Monday, May 18, 2015

What does EtherDrive 8 mean for Storage System Integrators?


When Brantley Coile acquired the CorOS copyrights for EtherDrive SRX and VSX products, he promised to continue the development of the AoE storage concept.  EtherDrive 8 is the new project that  is fulfilling that promise.  See www.thebrantleycoilecompany.com/ (TBCC) for details about EtherDrive 8.

Coraid's business model was similar to most of the big name storage vendors; to manufacturer and sell storage hardware with software inside.  The only way that users or system integrators could get EtherDrive SRX or VSX storage was to buy a chassis with disks and software from Coraid.  The basic hardware platform for SRX and VSX is server chassis hardware from SuperMicro Inc..  SuperMicro continues to offer high quality, reliable, leading edge hardware designs, and has established a worldwide sales, service and support network.  SuperMicro hardware is available from local suppliers all over the world.  Over the years, Coraid received many requests from users and system integrators to just sell the CorOS Disk-on-Module (DOM).  This was especially interesting for users outside the USA.  Why pay for heavy hardware to be shipped from the USA, when the same chassis can be purchased locally.  We never sold just DOMs but, in the early days (in 2005-2009), Coraid sold assembled and tested chassis with the DOM but allowed users to install their own disks.  In 2009, following the Series A round of VC investment and installation of a new management team, this policy changed and mandated that users and resellers buy SRX with disks from Coraid.  Obviously this raised the price per SRX significantly.

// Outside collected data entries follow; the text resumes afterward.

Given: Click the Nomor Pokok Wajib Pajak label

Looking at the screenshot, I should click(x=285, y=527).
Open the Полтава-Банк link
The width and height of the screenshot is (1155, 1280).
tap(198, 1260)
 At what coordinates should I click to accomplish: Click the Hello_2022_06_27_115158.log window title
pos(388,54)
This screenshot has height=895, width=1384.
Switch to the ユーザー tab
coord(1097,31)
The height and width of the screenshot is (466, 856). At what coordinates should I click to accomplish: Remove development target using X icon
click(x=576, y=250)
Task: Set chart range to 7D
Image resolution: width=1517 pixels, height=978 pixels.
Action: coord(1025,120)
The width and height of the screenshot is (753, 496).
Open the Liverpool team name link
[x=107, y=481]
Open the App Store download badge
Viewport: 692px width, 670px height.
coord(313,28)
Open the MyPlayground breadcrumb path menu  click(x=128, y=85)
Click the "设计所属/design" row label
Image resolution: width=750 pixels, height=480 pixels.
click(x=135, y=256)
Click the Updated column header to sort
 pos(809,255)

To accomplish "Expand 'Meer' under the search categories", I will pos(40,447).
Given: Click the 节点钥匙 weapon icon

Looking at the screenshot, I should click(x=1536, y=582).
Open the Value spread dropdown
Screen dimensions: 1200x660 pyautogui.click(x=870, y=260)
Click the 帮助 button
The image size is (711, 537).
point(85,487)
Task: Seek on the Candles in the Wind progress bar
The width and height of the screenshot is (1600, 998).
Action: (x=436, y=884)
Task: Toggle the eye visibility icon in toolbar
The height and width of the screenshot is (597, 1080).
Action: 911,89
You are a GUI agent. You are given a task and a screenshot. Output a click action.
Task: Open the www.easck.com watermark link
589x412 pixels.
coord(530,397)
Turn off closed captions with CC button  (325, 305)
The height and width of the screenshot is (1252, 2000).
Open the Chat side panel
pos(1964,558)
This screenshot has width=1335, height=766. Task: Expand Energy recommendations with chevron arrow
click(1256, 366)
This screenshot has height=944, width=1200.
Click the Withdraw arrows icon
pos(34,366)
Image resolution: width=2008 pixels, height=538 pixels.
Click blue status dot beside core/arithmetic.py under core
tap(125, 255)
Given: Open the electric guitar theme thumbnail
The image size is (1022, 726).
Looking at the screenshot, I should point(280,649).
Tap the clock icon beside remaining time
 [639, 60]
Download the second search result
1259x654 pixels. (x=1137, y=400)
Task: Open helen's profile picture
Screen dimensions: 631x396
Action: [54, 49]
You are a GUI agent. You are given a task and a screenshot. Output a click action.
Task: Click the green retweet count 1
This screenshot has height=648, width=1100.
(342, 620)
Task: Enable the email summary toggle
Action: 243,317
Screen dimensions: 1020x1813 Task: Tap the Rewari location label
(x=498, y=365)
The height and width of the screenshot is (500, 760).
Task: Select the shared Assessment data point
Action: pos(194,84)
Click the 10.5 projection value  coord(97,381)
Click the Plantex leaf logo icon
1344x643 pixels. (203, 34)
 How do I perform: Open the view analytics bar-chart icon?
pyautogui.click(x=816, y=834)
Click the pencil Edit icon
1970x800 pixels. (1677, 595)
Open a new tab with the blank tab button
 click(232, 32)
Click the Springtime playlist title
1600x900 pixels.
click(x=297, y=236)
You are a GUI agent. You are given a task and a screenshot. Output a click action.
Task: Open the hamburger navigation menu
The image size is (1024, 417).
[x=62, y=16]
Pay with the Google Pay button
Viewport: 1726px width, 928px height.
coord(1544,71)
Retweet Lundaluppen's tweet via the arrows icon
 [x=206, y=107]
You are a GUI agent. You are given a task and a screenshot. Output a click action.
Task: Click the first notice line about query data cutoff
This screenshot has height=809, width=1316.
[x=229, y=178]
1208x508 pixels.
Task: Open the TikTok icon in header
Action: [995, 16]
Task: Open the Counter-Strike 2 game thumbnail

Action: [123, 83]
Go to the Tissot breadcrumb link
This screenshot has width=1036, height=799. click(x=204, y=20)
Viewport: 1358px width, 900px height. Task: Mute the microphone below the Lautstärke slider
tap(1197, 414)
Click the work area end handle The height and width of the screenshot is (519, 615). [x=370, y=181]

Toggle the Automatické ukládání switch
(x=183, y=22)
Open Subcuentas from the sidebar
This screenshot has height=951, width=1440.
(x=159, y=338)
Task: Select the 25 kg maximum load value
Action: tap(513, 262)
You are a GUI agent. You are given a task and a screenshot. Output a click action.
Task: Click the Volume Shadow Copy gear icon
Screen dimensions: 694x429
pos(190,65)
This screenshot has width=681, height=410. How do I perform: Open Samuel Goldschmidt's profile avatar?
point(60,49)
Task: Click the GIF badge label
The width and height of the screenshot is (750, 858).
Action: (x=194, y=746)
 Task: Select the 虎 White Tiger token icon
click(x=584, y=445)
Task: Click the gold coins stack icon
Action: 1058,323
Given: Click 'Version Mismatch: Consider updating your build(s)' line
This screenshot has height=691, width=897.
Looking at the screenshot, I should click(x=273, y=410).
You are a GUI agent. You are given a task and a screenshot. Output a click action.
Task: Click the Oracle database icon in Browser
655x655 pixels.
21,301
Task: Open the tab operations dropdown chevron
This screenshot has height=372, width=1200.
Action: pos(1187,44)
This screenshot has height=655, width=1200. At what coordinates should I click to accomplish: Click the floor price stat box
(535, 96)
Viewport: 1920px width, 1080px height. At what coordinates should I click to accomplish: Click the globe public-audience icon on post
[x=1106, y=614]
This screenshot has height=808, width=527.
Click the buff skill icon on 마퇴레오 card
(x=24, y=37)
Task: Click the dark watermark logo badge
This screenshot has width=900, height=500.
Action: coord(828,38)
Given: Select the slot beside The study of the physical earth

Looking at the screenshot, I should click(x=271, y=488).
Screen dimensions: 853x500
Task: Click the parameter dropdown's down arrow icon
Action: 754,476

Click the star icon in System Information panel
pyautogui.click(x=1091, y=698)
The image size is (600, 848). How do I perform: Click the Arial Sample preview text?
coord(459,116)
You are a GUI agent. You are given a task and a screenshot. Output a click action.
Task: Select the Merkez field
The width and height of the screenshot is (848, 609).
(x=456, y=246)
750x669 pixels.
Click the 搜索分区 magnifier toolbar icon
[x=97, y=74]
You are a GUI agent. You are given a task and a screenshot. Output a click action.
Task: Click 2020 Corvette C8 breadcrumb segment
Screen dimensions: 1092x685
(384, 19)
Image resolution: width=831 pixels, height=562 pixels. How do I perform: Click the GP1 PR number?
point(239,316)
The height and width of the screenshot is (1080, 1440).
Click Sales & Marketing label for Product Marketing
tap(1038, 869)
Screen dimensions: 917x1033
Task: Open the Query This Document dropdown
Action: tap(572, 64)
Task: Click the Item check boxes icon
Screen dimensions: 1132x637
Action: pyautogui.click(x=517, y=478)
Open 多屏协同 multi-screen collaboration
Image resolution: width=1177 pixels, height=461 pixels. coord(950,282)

TBCC operates as a software only business.  EtherDrive 8 is available as a software license.  System Integrators are able to download unlocked binary files onto a common USB dongle.  Plugging the USB dongle into a suitable multi-disk server chassis will allow the server to boot and become an EtherDrive 8 storage appliance.   The cost benefits to the user are huge.  No more price markup from Coraid for the SuperMicro chassis, CPU, DRAM or disk drives.

A list of recommended SuperMicro hardware, CPU, Memory, and Disks is located on the TBCC website.  Storage System Integrators can now easily build and support a simple storage appliance with a 10 year proven history of data storage reliability, superior performance, and unmatched value.

Wednesday, May 13, 2015

Good news for Coraid EtherDrive users.


The Brantley Coile Company (TBCC) has purchased the EtherDrive SRX and VSX storage appliance software rights from the company that held the intellectual property following Coraid Inc. foreclosure.  The software will be made open source and available for download from TBCC website, www.thebrantleycoilecompany.com.

This is really good news for EtherDrive storage users.  Not only will the EtherDrive appliance concept continue to be available and supported, it will be improved with new features.  Brantley Coile was in original inventor of the ATA-over-Ethernet (AoE) protocol.  He also was the first to implement the protocol into a storage appliance.  Over the past 10 years, thousands of users have been getting great value from EtherDrive SAN storage.

Coraid was a hardware company.  They took low cost commodity SuperMicro server hardware and installed proprietary EtherDrive storage software to create a super efficient single purpose storage appliance.   The software was called CorOS and ran on the Plan 9 operating system, not Linux.  The resulting code enabled really low cost hardware configurations to achieve super high performance.  They didn't need to buy the fastest multi-core processor and load the server up with tons of RAM to get peak performance.  This is now all being made open source.

The Brantley Coile company will make available unlocked binary code enabling users and resellers to build and replicate storage appliances using locally purchased SuperMicro server hardware.  Users can choose the hardware configuration that best suits their application, and budget.

Brantley's new project is being called EtherDrive 8, and it incorporates the CorOS functions found in the Coraid SRX and VSX products.  EtherDrive 8 appliance code will allow users to upgrade existing SRX and VSX chassis to become EtherDrive 8 appliances, without having to move data from these storage appliances.  EtherDrive 8 is completely backward compatible with CorOS SRX and VSX.

The new things being planned for EtherDrive 8 will build upon the rock solid foundation of CorOS and Plan 9, and preserve the simplicity of the AoE storage appliance concept.

It's not often that the open source community is treated to this much high quality software being made open source.  The foreclosure of Coraid was not a pretty thing to watch.  But seeing the secret sauce of it's software being made public, and the launch of EtherDrive 8, is sure to give rise to a new Phoenix in the storage market space.